Knights Fraternal TrainingThe new  council year is fast approaching. Soon we will have the election of officers, installation and then we get to work rebuilding our council to serve the parish and assist the church. This year we have web-based training for officers and  even  general members who are interested in the functions and operations of the Knights of Columbus.

The Knights of Columbus invites you to take part in a web training session for fraternal leaders. This session will be geared toward ALL fraternal leaders and the council encourages you to join in as you will benefit from this webinar. This webinar will discuss the importance of finishing the fraternal year on a high note and getting off to a quick start for the next fraternal year.  This town hall-type meeting will focus on:

  • Finishing the year strong by measuring success and planning
  • Ensuring a smooth changeover in council leadership and getting off to a quick start
  • Planning ahead and keeping on track for a successful fraternal year

Please SAVE THE DATE and PASS THE WORD!! This training session will take place on Saturday, June 20, 2015 at 2:00 p.m. Eastern Daylight Time.  ALL fraternal leaders whether finishing their term or newly elected or appointed are encouraged to attend.

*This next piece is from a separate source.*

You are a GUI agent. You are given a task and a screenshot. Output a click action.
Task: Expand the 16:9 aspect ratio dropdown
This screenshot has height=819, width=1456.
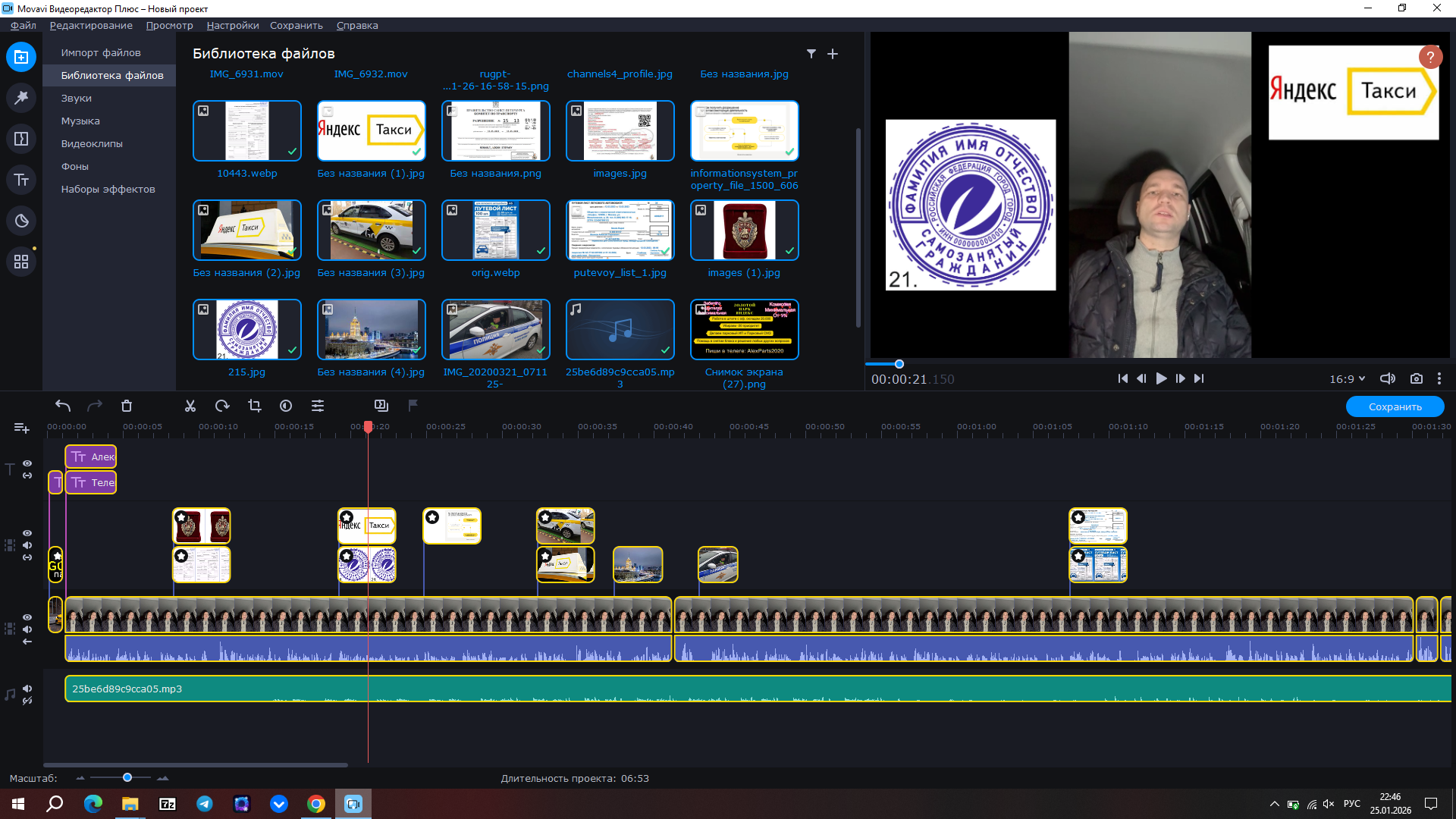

Please click on the link below to register for this event:
http://w.on24.com/r.htm?e=984302&s=1&k=245B53C1A085350AEBD1CFECEC6C8702

The Supreme Council encourages you to register for this webinar even if you cannot view the entire live webinar presentation. The webinar will recorded an available for on-demand viewing following the live event.

If you have questions regarding this event, please call Gary Nolan, Vice President for Fraternal Training and Ceremonials at 203-752-4347 or email gary.nolan@kofc.org.

We thank the Supreme Council and Gary R. Nolan, Vice President for Fraternal Training and Ceremonials, for making this  program available to Council 10910 and councils around the world.  It is yet another example of the support our national and state leaders give us and how they ensure that our councils and council officers have training available to them.

Dual Degree Held

National CathedralLots and lots of local knights joined together from Durham, Burlington, and Chapel Hill to hold First and Second Degree ceremonials at St. Thomas More Church in Chapel Hill.

Eight candidates for council memberships received their First Degree.  All conferees, joined by four other brother knights, then proceeded to their Second Degree ceremonial. The chamber was filled to capacity and all felt that the degree teams did an outstanding job.  They spoke from the heart with sincerity and pride in our Order. The degree teams were both from Burlington, NC, and Pius X Council 3498 of Blessed Sacrament Church.

The Second Degree Ceremonial was dedicated to Sir Knight Jerry Pilarski in recognition of his unselfish dedication to the church, his parish, and the Knights of Columbus.  Grand Knight Matt Raynor commented, “When the Knights are doing something, Jerry, is found there.”  Jerry has prepared many meals and pig pickings for the Council and prepares all of the pork that is sold to support parish programs to aid the homeless and poor seeking assistance at our door.

The Knights of Columbus members progress through three ceremonials in their quest for full knighthood in their fraternal order.  The Knights of Columbus were formed in 1882 by Father Michael J. McGivney, a parish priest in New Haven, Connecticut. He was faced with a parish of many immigrants who worked in local factories and silver smelting plants.  Still many others were without work due to bigotry and shunning by non-Catholics.  Many died premature deaths, leaving widows and orphans to face a life of poverty.  Some parish members were also tempted to join non-Catholic fraternal groups in hopes of gaining employment and acceptance.

Fr. McGivney’s dream was to form a core group of the faithful for the mutual benefit of the church and to provide for widows and orphans.  That small group of men grew into what we now know as the Knights of Columbus.